TASK TO COMPLETE → Please count the lines of the material below that contain the string "screenshot", matching case exactly, and give only the number.

THE INPUT →
------------------------------------------------
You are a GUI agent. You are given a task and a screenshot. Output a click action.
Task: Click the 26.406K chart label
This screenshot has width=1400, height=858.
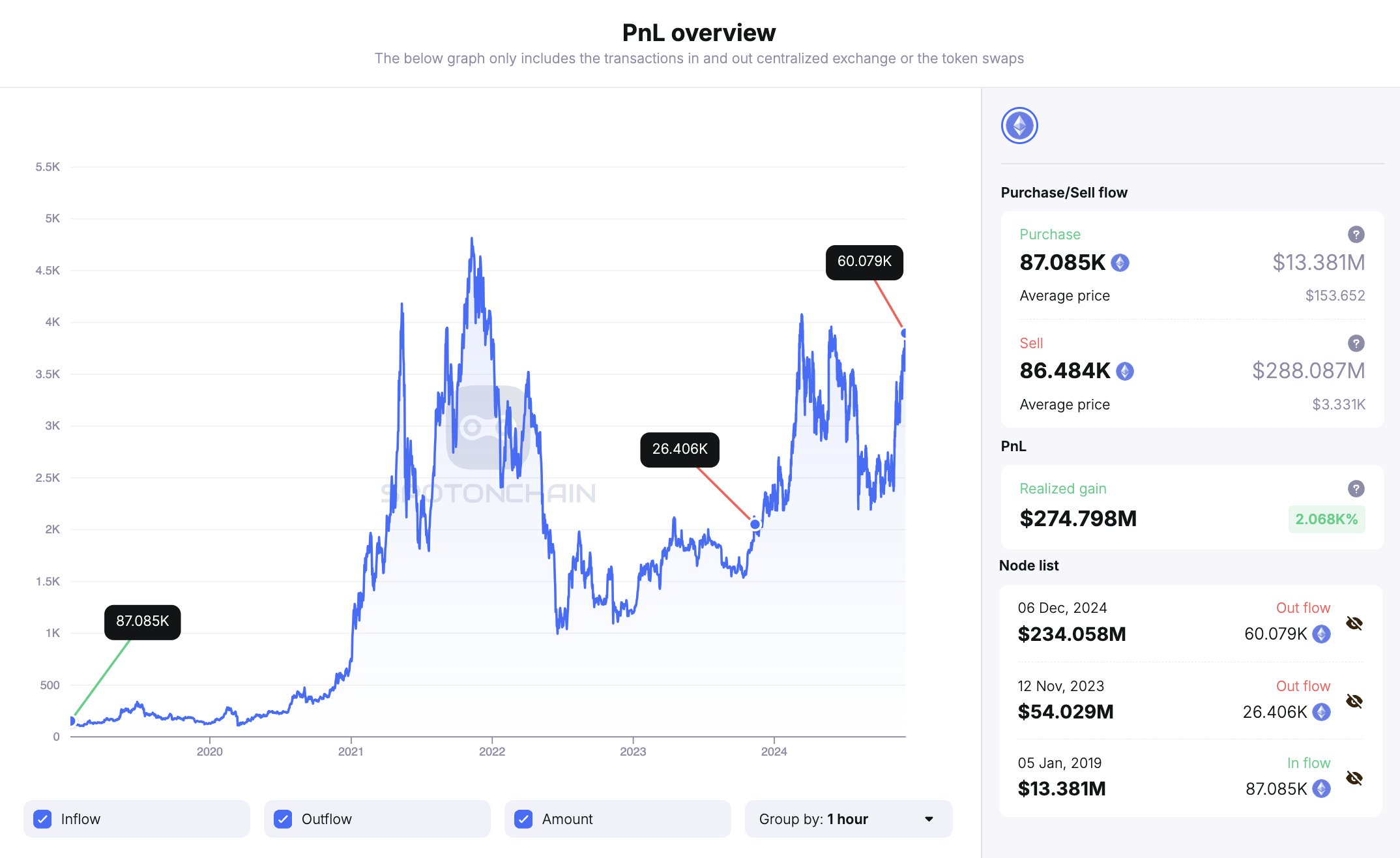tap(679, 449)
------------------------------------------------
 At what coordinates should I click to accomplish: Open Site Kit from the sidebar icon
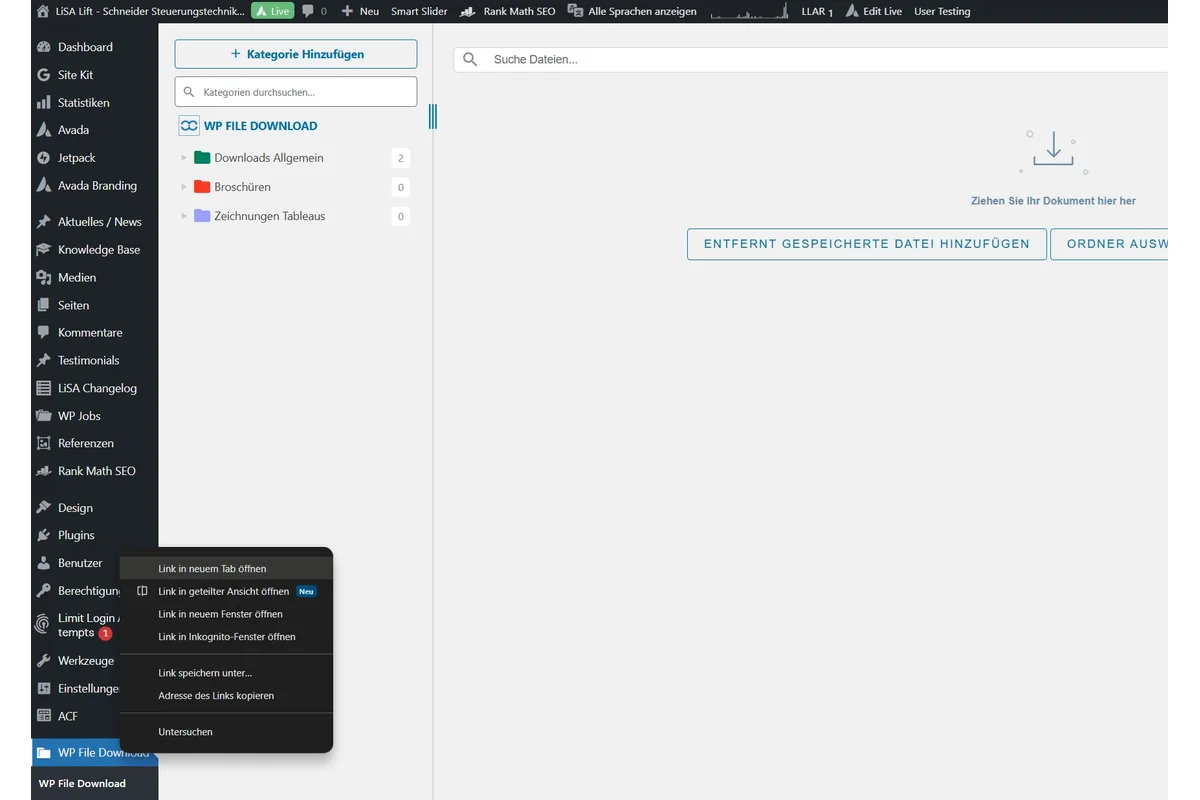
------------------------------------------------
THE ANSWER → 2